2.2.3. The unique elements function
§25 The aforementioned comparison between the Hereford and Sawley maps indicates a relatively large percentage of overlap, especially regarding the Sawley map (68%). Thus, what may interest scholars more in this case would be veccompare’s “unique elements” function, which is able to produce the number and names of two separate sets of toponyms, one that contains the toponyms unique to the Hereford Map, and the other that contains the toponyms unique to the Sawley Map. Veccompare identified 812 place names on the Hereford map that do not overlap with the Sawley map, not unusual given the Hereford map’s large number of toponyms in the first place (966), whereas the Sawley map had only 72 unique toponyms out of 226 that did not overlap with the Hereford map. The Sawley map predates the Hereford map by about 100 years. Given their otherwise close relationship, as depicted by Barber, one might have expected the Hereford mapmakers to have included most, if not all, the toponyms found on the Sawley map. However, despite the Hereford map makers inclusion of 966 toponyms, not all of them overlap with the Sawley Map, raising questions as to the selection of place names for each map, their sources, and why. While the set of 72 toponyms unique to the Sawley map awaits future research, the Sawley-Hereford comparison highlights how veccompare provides quick detailed information about the overlap and non-overlap of unique place names on these maps, how it can do so for any number of maps one selects from the dataset, and how it can help generate entirely new datasets that precipitate new research questions and directions.

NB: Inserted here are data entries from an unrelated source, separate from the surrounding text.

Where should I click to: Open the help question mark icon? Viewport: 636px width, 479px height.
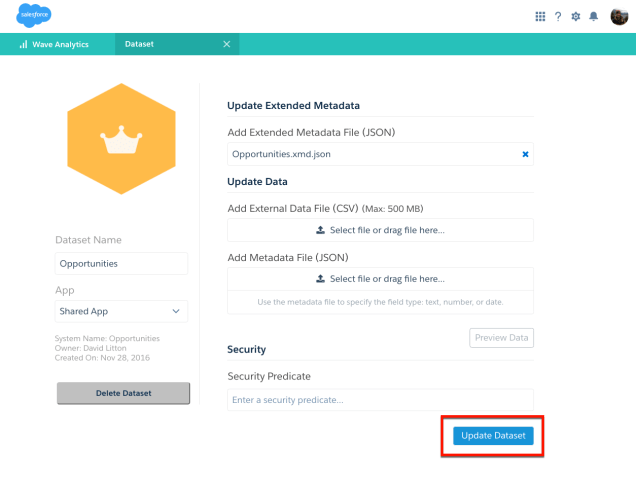pyautogui.click(x=558, y=16)
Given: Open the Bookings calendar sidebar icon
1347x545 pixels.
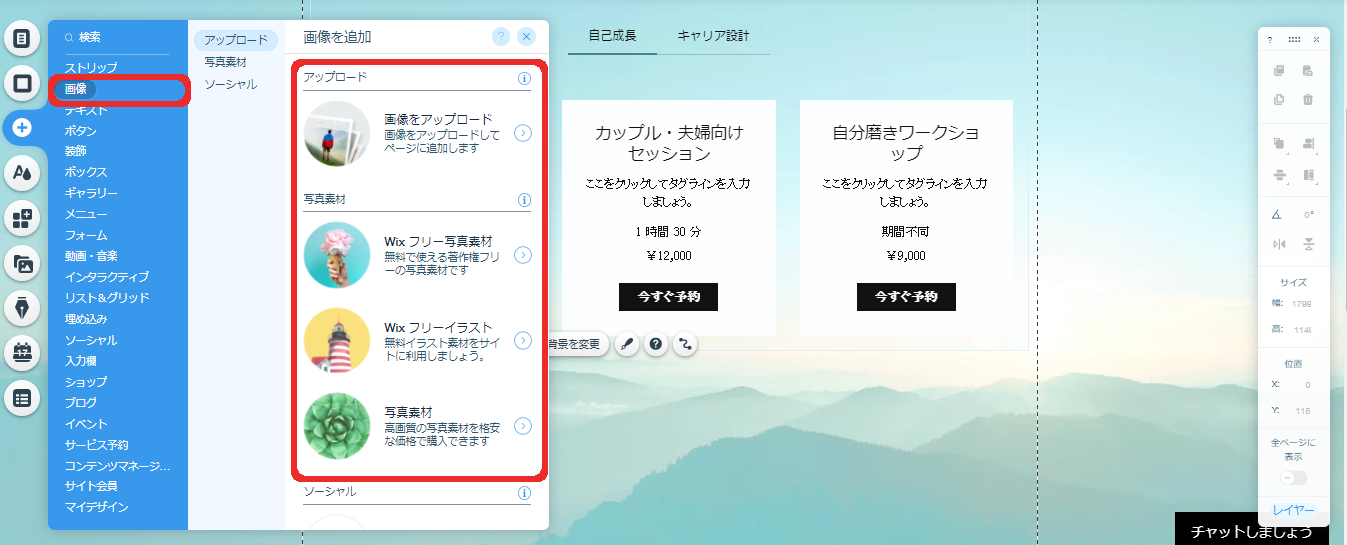Looking at the screenshot, I should pyautogui.click(x=21, y=352).

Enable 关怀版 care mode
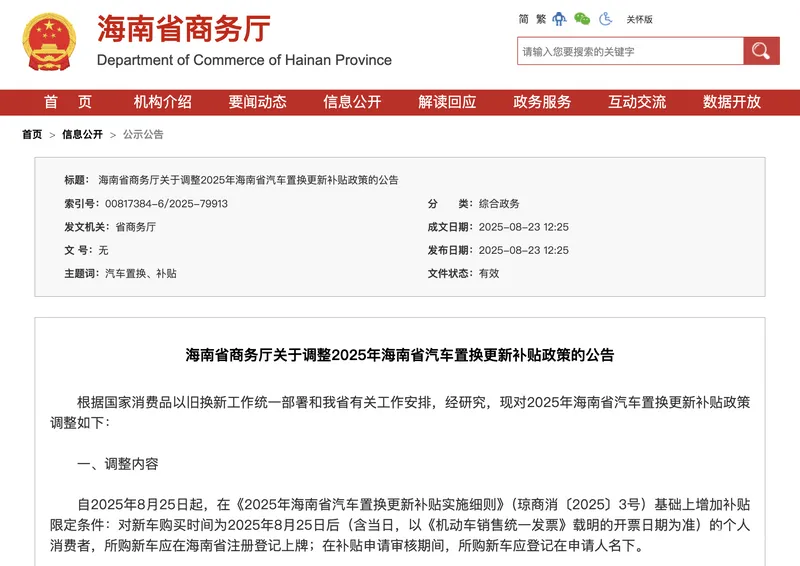639,19
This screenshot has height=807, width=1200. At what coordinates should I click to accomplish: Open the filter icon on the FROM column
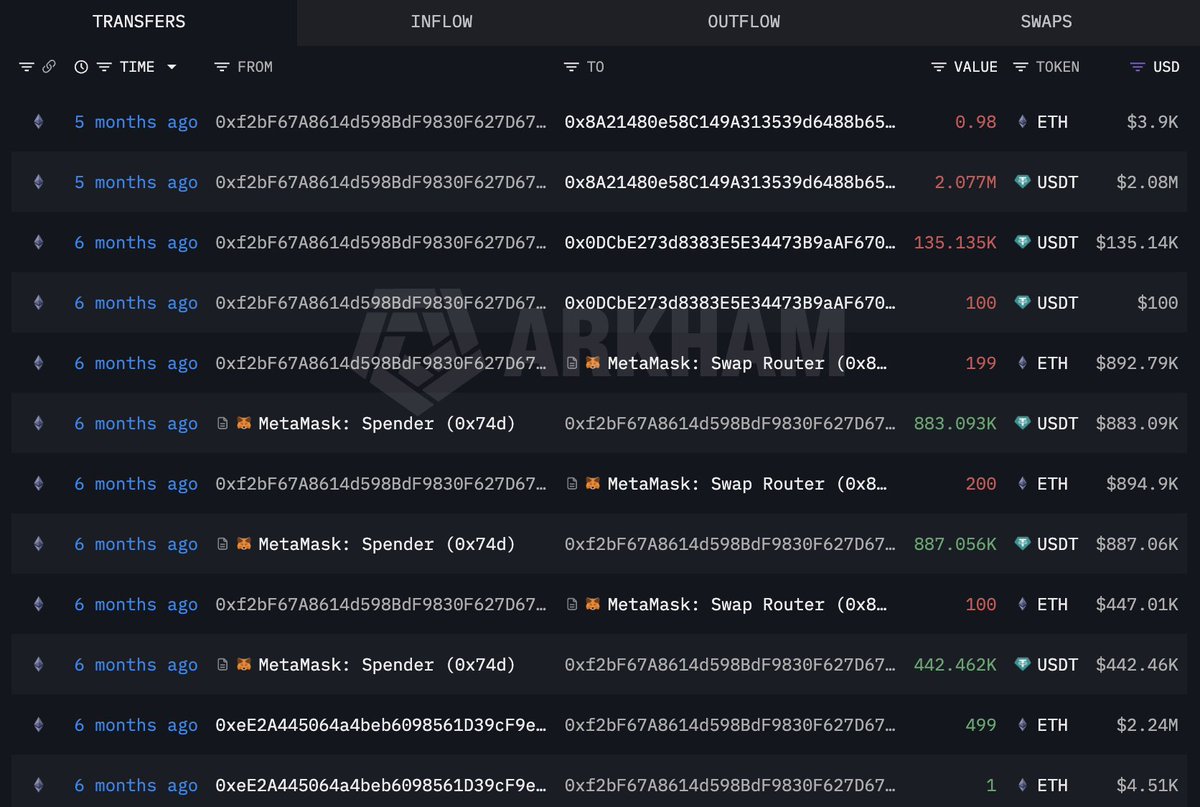coord(222,67)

2.3. Creating reports and visual representations of data
§26 Veccompare does in minutes what would have taken a lifetime to do with traditional methodological approaches performed by hand. The veccompare package formats its output into multiple variations, each of which serves a different purpose and allows for different points of access to process and analyze the data. The data report takes the output of the compare.vectors command, adds headings that explain the output and returns a markdown-formatted text document that is easy to read. While the sheer amount of data can sometimes be overwhelming – a full PDF document for all 10 maps results in over 1500 hundred pages – veccompare facilitates a close-reading process that map scholars have always practiced, but which can now be completed in a much shorter time frame.
§27 A typical veccompare output report provides a table of contents and section headings to help researchers access basic data without having to read through the entire report. It also provides visual representations for easy access to relational data that may not be immediately apparent in the report. First, veccompare builds on the VennDiagram package for R, which can draw Venn diagrams for up to five-way comparisons (Figure 4a and b). Second, veccompare produces a graph in table format that provides a general overview of all specific two-way comparisons (Figure 5). Third, veccompare transforms the data from the table format into a network graph that shows the intensity of the comparisons. Figure 6a shows overlap connections whenever a map overlaps at least 20% with another map (i.e., when a given map comprising for example 100 toponyms shares at least 20 of its toponyms with a second given map). Overlap connections are drawn directionally – an arrow is manifested between a 100 – toponym map that shares 20 of its toponyms with another map, but not between the second map and the first map, if the second map comprised 1,000 toponyms, of which it shared only 20 with the first map. One can also make the graph a bit less dense, by increasing the overlap threshold between maps to 50%, as seen in Figure 6b (Figure 6a and b).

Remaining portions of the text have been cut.